The conspicuous core of "The Violation of Sarah McDavid," a two-hour movie on Channel 9 at 9 tonight, is the horror of a teacher's rape in the classroom. But through actress Patty Duke Astin's sensitive portrayal of the teacher, the violence becomes more the vehicle for a strong story of personal growth than a crime saga.

In Benjamin Harrison High School, there is a mountain of problems. The principal, played with apt tightness by Ned Beatty, doesn't want any trouble -- especially the school's recent incidents of violence -- to mar his well-nurtured path to a downtown administrative post. Then there's the principal's natural antagonist, the teachers'-union official, a character who makes full use of the astringent candor of Vernee Watson. Into these tensions comes McDavid, whose lifetime dream has been to stand in front of a classroom of kids, knowing they couldn't care less about O. Henry, and convert them.

The film painstakingly shows McDavid's quick popularity and her personal indecisiveness. In school she wins the support of her students by playing cards and marble games, by having them write about their personal losses and having the girls who were caught smoking in the bathroom eat lunch with her on her classroom floor.At home she resists the marriage proposals of her live-in boyfriend, Eddie the engineer, patiently played by James Sloyan.

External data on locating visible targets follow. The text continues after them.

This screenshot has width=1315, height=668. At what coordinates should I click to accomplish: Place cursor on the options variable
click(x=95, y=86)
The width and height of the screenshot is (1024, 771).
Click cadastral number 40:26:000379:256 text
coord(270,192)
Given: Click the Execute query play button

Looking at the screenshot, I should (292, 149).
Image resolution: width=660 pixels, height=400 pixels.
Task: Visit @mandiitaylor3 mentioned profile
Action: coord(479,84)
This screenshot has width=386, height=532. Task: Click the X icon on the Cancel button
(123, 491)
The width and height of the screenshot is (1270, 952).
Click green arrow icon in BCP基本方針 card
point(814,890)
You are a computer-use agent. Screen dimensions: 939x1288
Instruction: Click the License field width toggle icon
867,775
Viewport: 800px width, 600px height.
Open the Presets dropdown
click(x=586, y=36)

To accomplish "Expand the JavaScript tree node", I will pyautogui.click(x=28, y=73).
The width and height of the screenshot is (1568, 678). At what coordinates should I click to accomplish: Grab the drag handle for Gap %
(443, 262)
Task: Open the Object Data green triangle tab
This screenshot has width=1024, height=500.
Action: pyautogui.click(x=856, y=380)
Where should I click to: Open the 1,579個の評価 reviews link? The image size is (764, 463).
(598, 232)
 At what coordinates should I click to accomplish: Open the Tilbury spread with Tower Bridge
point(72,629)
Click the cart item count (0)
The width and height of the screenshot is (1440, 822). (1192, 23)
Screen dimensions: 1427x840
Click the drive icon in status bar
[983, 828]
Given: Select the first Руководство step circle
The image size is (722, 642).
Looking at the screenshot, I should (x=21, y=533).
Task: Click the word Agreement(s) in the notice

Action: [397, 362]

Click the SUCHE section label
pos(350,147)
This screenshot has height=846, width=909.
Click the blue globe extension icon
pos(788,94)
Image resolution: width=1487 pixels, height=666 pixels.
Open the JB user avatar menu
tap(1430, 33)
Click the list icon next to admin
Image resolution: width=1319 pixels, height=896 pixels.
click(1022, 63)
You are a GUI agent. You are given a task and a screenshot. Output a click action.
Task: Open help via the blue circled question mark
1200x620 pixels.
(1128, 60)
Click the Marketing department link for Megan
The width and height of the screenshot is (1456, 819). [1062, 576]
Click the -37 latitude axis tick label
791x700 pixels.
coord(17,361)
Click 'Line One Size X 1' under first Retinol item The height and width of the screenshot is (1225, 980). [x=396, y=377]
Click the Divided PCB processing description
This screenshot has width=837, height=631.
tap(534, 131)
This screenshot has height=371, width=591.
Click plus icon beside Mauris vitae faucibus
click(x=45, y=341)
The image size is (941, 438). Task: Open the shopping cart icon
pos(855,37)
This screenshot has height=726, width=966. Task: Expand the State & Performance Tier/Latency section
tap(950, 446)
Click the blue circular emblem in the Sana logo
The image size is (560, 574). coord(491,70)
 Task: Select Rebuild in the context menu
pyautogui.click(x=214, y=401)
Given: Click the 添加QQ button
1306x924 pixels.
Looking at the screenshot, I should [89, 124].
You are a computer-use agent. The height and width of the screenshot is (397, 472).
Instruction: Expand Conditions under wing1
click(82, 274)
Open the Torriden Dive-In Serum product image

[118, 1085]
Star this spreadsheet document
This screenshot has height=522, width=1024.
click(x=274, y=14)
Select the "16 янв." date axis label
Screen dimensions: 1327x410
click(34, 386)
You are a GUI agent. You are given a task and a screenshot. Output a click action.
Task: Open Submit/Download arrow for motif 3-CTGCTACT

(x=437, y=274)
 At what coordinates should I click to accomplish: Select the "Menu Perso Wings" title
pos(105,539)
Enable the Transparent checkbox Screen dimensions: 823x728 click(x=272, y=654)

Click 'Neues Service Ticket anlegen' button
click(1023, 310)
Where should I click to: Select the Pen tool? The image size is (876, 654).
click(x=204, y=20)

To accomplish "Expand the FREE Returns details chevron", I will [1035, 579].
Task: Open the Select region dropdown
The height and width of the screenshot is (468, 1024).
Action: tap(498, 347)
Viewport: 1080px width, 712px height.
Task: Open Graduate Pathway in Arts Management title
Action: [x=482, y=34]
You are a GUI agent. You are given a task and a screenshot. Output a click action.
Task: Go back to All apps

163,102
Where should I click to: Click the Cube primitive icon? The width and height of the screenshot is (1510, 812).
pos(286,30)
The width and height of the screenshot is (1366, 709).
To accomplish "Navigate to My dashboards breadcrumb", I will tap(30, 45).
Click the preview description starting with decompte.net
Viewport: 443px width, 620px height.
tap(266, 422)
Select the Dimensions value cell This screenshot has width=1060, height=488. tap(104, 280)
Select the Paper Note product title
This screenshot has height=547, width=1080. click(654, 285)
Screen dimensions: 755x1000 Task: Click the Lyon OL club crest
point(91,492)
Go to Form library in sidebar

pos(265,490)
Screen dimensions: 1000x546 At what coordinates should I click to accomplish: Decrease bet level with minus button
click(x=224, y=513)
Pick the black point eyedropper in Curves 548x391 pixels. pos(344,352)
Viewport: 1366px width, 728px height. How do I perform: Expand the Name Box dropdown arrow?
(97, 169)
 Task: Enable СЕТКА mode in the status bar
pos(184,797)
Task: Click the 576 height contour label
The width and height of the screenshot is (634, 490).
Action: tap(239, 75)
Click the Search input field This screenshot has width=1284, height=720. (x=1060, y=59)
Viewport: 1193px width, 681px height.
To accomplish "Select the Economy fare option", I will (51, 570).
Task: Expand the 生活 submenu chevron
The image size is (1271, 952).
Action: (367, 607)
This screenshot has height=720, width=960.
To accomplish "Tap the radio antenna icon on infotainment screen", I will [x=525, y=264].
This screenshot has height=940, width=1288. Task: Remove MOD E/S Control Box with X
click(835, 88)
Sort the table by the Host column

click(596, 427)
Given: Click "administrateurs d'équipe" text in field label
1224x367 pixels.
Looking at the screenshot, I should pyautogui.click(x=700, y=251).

When she gains her confidence, after the progress at school and a gift of contact lenses from Eddie that take away her dowdiness, she plans to get married.

Then the nightmare of rape reactivates her feelings of withdrawal. Even though violence is commonplace on television, this graphic scene smacks you in the gut with as much realism as her reactions. Still more concerned about litter campaigns than a drug hotline, the principal assures her he will handle the matter "internally," even though the rapist is not a student at the school. He announces that McDavid has been "roughed up." And McDavid goes along until she realizes that her rape and other violent incidents at the school have gone systematically unreported to police authorities.

The characters are obvious, the action is slow but the change is admirable. McDavid becomes an activist not right after the rape, but after a subsequent baseball bat attack on one of her students. And though consciousness-raising is certainly the action here, the superb subtlety of Astin moves the transformation above cliche. Unfortunately, the movie ends with the activist emerging as she goes public before the school board, while all the other conflicts are unresolved.